23 Haziran için Ekrem İmam-oğlu’nun artık “madraba” sorunu yok.
Bilmece gibi bir cümle değil mi?
Yıllar önce Turgut Özal ile konuşuyorduk.
“Madraba meselemiz var” dediğinde ben de anlamamış, şaşırmıştım.
Soran gözlerle bakarken, merhum Özal gülümseyerek, “Bak anlatayım” diye başlamış ve açıklamıştı:
Yarışlarda daha önce
birincilikler almış atlar avantajlı sayılırdı.
Hiç birincilik almamış genç atlarla yarıştıkları zaman sırtlarına ağırlık konurdu.

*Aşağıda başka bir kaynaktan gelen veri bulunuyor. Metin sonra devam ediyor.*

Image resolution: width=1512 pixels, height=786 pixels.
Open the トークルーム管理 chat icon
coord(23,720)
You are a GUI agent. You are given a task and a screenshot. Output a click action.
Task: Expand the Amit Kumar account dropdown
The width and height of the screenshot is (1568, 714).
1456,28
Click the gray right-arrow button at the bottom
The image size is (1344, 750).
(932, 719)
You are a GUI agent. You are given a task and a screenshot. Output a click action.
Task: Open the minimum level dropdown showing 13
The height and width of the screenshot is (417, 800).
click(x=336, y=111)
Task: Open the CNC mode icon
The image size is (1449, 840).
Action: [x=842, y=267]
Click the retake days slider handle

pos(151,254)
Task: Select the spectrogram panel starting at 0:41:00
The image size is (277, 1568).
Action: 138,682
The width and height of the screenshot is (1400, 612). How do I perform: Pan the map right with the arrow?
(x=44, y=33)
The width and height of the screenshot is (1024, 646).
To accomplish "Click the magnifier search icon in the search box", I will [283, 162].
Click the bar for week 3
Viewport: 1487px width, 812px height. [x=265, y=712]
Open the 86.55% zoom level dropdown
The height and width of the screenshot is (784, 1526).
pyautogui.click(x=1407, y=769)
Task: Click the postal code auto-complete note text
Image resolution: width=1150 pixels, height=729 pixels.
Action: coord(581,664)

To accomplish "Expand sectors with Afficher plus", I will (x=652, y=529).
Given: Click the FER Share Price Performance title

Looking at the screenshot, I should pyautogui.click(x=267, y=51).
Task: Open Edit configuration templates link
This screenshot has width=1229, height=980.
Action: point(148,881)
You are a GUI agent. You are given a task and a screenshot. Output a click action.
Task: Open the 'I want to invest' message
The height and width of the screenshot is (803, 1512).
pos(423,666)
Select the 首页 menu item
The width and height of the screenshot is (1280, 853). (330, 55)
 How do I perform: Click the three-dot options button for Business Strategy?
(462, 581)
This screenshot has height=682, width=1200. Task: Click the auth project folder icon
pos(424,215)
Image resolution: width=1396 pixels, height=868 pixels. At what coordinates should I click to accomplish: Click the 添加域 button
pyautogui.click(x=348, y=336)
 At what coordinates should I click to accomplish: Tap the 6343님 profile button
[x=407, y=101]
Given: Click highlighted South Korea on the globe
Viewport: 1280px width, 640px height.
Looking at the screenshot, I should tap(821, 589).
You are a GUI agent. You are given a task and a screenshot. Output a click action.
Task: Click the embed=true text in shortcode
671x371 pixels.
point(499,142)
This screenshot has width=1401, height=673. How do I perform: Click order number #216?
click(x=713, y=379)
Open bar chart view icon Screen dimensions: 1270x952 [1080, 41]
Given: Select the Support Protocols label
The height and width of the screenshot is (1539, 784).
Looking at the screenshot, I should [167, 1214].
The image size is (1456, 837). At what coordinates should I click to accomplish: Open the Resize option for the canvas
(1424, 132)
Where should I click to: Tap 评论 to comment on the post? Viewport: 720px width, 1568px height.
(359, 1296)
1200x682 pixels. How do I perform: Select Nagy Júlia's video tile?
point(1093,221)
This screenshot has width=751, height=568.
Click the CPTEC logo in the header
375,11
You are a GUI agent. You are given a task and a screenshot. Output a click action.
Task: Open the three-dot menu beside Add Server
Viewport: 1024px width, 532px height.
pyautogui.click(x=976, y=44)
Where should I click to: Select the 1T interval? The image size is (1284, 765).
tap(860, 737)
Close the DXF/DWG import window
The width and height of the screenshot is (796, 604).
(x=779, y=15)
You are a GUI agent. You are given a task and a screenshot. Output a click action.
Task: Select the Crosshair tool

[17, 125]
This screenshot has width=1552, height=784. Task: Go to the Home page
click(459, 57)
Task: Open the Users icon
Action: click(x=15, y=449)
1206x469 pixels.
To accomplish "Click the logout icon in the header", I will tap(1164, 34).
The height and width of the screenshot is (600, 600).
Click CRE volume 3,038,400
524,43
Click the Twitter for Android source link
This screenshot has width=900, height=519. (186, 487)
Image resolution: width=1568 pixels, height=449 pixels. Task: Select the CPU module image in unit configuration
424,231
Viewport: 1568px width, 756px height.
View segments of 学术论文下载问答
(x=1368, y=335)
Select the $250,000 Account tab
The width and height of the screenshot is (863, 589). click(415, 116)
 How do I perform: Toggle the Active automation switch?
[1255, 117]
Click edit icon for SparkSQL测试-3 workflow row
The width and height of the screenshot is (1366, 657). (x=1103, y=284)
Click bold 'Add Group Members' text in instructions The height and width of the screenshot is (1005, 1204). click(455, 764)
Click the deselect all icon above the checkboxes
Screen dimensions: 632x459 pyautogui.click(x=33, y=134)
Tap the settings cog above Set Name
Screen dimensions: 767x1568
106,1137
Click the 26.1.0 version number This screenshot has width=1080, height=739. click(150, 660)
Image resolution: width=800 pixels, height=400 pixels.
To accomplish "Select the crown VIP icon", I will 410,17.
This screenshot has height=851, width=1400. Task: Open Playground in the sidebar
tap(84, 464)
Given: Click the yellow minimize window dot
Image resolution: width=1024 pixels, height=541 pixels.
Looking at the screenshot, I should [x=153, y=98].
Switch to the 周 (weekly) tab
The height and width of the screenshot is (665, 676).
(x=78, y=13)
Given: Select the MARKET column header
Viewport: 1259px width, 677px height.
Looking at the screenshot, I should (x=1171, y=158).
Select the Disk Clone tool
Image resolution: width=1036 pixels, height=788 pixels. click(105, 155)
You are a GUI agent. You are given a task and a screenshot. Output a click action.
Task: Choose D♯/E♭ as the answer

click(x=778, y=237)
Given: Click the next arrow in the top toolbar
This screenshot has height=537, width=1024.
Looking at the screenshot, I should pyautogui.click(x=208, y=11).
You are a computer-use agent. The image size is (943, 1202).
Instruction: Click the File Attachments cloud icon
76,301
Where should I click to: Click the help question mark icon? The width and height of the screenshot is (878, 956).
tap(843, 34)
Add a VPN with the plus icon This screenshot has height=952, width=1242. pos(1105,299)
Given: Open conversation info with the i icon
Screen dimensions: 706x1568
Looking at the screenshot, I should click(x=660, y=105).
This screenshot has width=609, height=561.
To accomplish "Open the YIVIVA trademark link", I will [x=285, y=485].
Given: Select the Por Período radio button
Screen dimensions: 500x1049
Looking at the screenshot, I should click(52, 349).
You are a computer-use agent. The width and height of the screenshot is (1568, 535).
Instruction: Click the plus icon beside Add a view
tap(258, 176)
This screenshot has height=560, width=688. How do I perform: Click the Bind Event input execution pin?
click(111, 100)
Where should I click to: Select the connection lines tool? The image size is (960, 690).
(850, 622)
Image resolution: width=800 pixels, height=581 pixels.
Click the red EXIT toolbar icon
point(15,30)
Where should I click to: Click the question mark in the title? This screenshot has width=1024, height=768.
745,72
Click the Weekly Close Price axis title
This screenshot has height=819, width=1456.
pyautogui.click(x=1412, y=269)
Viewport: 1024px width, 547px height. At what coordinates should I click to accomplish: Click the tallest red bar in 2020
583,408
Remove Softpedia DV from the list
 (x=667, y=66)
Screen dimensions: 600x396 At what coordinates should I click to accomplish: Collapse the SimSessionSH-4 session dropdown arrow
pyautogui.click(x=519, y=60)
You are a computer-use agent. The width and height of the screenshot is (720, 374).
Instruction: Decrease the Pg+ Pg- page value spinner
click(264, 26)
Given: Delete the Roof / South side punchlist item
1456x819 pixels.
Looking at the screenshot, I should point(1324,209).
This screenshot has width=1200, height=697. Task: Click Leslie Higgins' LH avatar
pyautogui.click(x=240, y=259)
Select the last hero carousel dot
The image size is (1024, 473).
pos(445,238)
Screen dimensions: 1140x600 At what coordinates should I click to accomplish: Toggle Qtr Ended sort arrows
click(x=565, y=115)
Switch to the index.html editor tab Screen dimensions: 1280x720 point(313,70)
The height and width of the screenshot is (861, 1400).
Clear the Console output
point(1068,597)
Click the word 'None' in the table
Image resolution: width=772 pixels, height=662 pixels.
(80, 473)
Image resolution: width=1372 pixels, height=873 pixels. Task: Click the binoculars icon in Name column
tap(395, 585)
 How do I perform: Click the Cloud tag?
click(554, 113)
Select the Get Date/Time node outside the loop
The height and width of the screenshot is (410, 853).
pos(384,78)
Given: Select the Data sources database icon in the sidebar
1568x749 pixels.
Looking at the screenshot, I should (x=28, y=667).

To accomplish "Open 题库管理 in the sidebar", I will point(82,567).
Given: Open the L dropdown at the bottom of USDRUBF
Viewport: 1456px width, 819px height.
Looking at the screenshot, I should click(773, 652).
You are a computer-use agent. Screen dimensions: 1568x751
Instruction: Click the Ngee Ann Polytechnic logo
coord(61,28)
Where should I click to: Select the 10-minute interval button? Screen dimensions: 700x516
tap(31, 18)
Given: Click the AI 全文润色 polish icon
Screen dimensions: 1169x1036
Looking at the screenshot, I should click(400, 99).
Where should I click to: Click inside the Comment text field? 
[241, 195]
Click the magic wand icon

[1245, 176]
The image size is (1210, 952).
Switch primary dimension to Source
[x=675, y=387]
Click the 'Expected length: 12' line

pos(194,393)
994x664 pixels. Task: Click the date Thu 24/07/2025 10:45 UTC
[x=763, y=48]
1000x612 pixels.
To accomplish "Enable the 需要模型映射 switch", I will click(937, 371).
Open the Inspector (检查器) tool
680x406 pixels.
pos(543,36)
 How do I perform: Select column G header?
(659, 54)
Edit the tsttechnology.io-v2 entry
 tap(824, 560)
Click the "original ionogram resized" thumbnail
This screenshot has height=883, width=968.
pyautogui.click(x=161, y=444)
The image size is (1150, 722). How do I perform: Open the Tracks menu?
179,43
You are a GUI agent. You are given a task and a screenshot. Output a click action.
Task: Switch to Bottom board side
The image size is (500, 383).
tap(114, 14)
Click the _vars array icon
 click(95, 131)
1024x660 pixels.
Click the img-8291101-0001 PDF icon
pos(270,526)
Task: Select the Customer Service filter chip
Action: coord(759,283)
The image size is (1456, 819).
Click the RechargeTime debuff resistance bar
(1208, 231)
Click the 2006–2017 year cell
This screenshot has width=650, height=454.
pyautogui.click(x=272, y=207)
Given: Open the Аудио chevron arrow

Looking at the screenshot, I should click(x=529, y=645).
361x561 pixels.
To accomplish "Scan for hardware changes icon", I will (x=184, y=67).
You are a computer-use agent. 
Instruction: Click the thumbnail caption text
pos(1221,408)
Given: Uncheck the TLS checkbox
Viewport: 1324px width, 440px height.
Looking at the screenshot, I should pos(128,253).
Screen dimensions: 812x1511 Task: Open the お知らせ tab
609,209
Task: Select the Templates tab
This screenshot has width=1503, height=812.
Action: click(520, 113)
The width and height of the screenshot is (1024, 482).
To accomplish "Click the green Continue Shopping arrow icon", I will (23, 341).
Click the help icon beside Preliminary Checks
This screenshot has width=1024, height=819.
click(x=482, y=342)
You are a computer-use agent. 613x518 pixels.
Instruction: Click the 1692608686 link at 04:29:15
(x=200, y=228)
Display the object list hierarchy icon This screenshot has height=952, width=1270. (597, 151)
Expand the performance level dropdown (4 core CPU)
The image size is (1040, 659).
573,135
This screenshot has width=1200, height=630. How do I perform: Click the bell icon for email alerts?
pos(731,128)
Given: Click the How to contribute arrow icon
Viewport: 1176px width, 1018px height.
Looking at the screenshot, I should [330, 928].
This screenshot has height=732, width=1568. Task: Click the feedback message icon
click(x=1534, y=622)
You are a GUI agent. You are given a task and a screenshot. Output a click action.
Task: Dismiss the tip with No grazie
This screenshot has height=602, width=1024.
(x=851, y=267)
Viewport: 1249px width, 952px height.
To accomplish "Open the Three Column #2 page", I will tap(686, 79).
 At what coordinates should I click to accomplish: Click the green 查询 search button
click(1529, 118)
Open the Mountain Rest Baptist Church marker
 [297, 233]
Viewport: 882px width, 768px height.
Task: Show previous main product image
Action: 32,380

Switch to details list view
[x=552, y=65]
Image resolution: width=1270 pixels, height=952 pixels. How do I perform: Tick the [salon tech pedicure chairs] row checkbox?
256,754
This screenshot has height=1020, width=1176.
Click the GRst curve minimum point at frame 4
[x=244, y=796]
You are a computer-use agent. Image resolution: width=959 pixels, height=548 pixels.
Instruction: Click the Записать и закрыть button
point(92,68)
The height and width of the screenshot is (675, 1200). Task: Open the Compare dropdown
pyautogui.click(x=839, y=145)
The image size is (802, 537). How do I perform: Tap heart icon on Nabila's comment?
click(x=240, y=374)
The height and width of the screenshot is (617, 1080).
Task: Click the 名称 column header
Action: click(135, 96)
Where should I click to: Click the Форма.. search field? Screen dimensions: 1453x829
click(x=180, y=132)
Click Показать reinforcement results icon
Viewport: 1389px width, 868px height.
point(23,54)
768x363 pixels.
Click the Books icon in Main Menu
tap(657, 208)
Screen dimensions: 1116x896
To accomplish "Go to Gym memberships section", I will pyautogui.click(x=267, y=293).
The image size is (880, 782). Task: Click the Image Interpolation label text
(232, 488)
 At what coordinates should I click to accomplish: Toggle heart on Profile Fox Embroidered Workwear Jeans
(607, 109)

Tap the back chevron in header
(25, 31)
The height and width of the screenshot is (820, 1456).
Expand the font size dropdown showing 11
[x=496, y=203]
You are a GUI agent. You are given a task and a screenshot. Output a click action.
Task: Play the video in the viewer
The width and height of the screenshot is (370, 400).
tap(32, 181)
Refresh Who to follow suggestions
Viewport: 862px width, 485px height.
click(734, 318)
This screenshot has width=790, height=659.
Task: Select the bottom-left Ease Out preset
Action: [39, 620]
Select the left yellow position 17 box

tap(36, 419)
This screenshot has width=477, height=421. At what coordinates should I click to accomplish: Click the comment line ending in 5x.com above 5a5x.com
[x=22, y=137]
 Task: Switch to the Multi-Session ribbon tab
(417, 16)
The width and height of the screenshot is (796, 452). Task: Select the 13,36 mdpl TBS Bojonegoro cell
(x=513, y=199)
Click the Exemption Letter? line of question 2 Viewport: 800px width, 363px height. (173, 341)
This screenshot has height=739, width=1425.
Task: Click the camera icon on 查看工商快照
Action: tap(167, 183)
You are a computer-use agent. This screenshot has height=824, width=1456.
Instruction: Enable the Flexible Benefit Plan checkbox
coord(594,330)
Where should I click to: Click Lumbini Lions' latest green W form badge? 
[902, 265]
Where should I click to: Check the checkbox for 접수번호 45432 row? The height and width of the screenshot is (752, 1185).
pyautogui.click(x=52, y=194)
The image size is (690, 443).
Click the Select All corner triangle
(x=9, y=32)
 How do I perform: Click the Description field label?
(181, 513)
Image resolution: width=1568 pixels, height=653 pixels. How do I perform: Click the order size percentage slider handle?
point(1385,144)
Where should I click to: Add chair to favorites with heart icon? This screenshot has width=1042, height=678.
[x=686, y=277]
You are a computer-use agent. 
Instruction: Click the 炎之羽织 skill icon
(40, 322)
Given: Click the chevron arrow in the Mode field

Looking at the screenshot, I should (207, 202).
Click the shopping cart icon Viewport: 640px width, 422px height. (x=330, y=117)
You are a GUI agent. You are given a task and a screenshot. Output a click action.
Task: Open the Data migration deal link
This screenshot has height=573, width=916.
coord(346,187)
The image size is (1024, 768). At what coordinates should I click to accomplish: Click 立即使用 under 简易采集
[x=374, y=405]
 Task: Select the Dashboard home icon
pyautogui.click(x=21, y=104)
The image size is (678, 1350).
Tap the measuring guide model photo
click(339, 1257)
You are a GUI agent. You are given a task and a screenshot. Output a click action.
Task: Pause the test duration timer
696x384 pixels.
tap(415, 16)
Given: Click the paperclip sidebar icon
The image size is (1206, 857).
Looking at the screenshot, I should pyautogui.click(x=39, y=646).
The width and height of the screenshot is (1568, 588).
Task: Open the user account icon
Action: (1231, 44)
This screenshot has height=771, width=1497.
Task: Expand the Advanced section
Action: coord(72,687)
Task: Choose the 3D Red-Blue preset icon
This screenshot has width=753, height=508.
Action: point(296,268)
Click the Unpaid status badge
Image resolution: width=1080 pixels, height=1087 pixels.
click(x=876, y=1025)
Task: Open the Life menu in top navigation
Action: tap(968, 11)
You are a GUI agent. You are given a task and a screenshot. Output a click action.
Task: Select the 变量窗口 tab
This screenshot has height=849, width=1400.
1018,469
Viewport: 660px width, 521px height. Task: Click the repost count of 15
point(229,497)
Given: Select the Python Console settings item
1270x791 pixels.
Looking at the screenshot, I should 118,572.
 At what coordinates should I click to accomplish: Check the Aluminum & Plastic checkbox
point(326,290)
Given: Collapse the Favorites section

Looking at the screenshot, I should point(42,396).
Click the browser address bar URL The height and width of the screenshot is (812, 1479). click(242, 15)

Bu ağırlıklara da “madraba” denirdi.
Süleyman Bey çok yıllar iktidar oldu.
Türkiye’nin her yerinde yatırımlar yaptı.
Boğaz’a köprü de yaptı.
Biz ise daha yeni iktidarız.
Kendimizi kanıtlayacak büyük yatırımlar yapılacak kadar zamanımız olmadı.
Hele biz de Boğaz’a bir köprü yapalım.
Barajlar yapalım, başka önemli yatırımlarımız olsun halk bizi iyice tanısın...
O zaman Süleyman Bey’in ve diğer siyasi parti liderlerinin dokunulmazlıklarını kaldırırız.
Siyasi yasakları daha bir süre Süleyman Bey sırtında “madraba” olarak taşıyacak.
Biz de aynı derece de tanındığımızda madrabaları atar, eşit şartlarda yarışırız.
.........................
İstanbul halkı tarafından “tanınmamak” 31 Mart seçimleri öncesinde Ekrem İmamoğlu’nun sırtındaki “madrabaydı.” Yani hiç birincilik almamıştı. Ama sırtında gene de “tanınmamış” olmayı “madraba” gibi taşımak zorunda kalmıştı, handikaplı yarışmıştı...
Ulaştırma Bakanlığı, Başbakanlık yapmış, Meclis Başkanı Binali Yıldırım karşısında bir de sırtında ağırlıkla koşmak zorundaydı.
Ama artık sadece İstanbul’da değil Türkiye’de ve hatta -mazbata iptaline gelen tepki söylemlerine ve yayınlarına göre- sınırların ötesinde de bilinen ve tanınan bir isim İmamoğlu.
Sırtındaki o “meçhul meşhur (!!)” etiketli “madrabadan” kurtulmuş durumda.
Dahası...
Binali Yıldırım’ın sırtına bir “ağırlık” transfer etmesinin “iletişim kapısı” aralandı.
Kapının üzerinde “mağduriyet” levhası asılı.
.........................
CHP’nin reklamcıları işte bu “mağduriyet” psikolojisini bir “madraba” algısına dönüştürecek.
Millet İttifakı stratejisinin bu olacağı görünmekte.
Çünkü...
İmamoğlu tanınmıyordu, artık tanınıyor.
İmamoğlu’nun mahalle mahalle, sokak sokak gezerek, kucaklaşarak güler yüzlü, sevecen üsluplu politika tarzı da artık bir “yeni” değil.
AK Parti karargâhından sızıntılara göre bu üslup Cumhur İttifakı tarafından da kullanılacak.
İşte...
Bu “bilinenler düzleminde” yeni bir şey “mağduriyet algısı.”
Fakat...
“Ağlak” değil.
“Her şey çok güzel olacak” söylemiyle beslenen umut dolu...
.........................
Yazının başına dönelim...
Özal’ın “sırttaki ağırlık” ince ayarlı hesapları vardı ama 1987’de anayasa değişikliği yapıldı.
Merhum Süleyman Demirel ve diğer yasaklı liderler önündeki engeller kalktı.
Yeniden yarışa girdiler.
İlk seçimi Özal’ın ANAP’ı aldı.
Ama ikinci seçimde yani 1991’de Demirel ipi göğüsledi.
Ne var ki Özal Cumhurbaşkanı olmuştu.
Demirel’in karşısında, ANAP lideri olarak Mesut Yılmaz vardı.
Acaba Özal hâlâ Anavatan’ın başında olsaydı, iki tarafında madrabasız yarıştığı 1991 seçimlerinde Demirel’in DYP’si gene de birinci olur muydu?
Bu sorunun cevabı hiç bilinmeyecek.
“Alternatif tarih yazabilmeyi” kim başarabilmiş ki...
Biz 23 Haziran için
gerçek tarihe tanıklık etmeye devam edelim.